Paper sheet was assumed to be an inhomogeneous body whose elastic state at a point x is characterized by the equation σ(x)=Kl(x)ε(x), where σ is the isotropic (two dimensional) stress, ε the areal dilatation and Kl the local elastic modulus for areal dilatation. Under the condition of statistical homogeneity9) of the elastic modulus field, the effective modulus (overall modulus10)11)) K, defined as the ratio of mean stress to mean strain, was shown to be equal to the reciprocal of the mean elastic compliance as the zero-th order approximation. By assuming that the local modulus Kl(x) is proportional to the mass density at a point x, the effective modulus K can be expressed as
K=MH2/H+1=Mf(H),
where M is the proportional constant and H the mean number of overlapping fibers12) which corresponds to the basis weight. The function f(H) is a nonlinear function of H, but in the range of sufficiently high H(>2) it shows almost linear dependence on H, and the gradient of f(H) is approximately unity.

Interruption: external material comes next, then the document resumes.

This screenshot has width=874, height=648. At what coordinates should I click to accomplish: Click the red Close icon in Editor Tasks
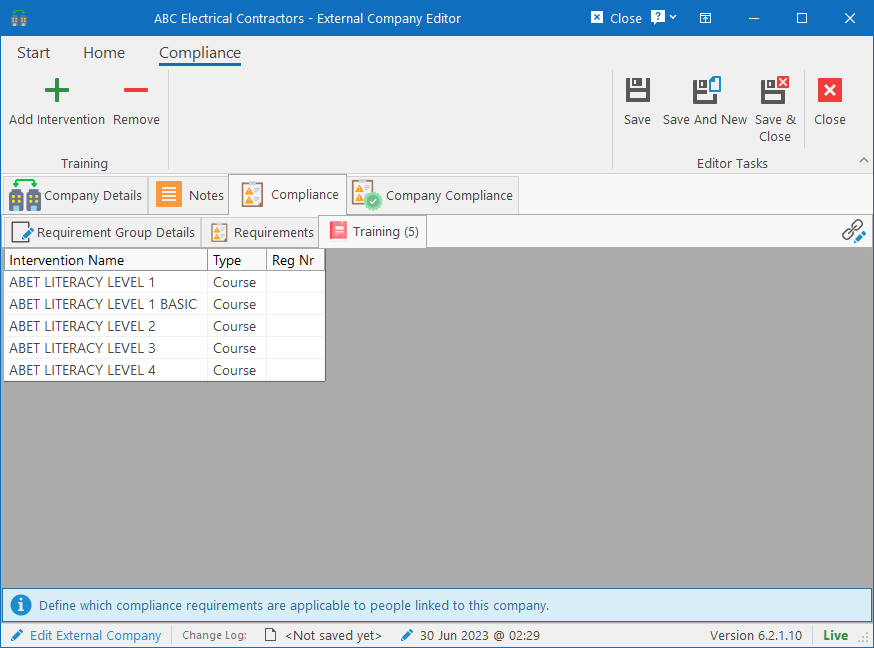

The areal dilatation modulus K and other in-plane moduli were determined as a function of the basis weight by use of a biaxial tensile tester for the sheet made from the bleached kraft pulp (spruce) beaten in various degrees. The results showed that with increasing the revolution number of PFI mill the gradient of the linear regression equation of K against the basis weight increases, while the corresponding intercept on the basis weight axis, which is caused by the sheet inhomogeneity, does not vary markedly.
The specific elastic modulus defined as the gradient of the regression line, which can be regarded as the mean local modulus per unit basis weight, was proposed as a new characteristic quantity of paper elasticity, and the effect of beating on in-plane specific moduli was also discussed.